(Stored data)
==================================================
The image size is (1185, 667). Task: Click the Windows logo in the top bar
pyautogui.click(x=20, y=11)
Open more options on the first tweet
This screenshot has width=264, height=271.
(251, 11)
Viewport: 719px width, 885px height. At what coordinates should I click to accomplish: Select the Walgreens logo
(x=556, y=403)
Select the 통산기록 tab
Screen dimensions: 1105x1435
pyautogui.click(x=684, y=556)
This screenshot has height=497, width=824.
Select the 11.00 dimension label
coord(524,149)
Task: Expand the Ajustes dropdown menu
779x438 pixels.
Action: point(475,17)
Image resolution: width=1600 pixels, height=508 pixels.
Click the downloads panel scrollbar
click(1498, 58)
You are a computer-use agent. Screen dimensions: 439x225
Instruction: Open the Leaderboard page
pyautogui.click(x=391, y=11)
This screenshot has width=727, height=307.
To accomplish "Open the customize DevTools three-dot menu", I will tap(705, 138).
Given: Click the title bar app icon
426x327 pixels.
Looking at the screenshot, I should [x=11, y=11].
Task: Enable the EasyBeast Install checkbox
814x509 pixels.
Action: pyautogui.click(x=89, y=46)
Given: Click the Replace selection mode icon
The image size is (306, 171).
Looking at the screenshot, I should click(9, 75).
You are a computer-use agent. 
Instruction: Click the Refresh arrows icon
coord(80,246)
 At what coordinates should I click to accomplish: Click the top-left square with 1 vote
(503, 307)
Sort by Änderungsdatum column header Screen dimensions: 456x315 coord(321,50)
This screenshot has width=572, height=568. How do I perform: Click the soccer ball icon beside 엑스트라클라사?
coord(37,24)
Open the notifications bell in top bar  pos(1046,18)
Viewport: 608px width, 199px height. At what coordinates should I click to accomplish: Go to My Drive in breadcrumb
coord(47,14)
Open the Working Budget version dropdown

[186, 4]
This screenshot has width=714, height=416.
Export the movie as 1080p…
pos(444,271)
==================================================
▶ YOUR ASSIGNMENT:
The answer is the records above restated word for word from their opening line through the line that holds "Select the 통산기록 tab", both included, and nothing else.

▶ COMPLETED TASK:
The image size is (1185, 667). Task: Click the Windows logo in the top bar
pyautogui.click(x=20, y=11)
Open more options on the first tweet
This screenshot has width=264, height=271.
(251, 11)
Viewport: 719px width, 885px height. At what coordinates should I click to accomplish: Select the Walgreens logo
(x=556, y=403)
Select the 통산기록 tab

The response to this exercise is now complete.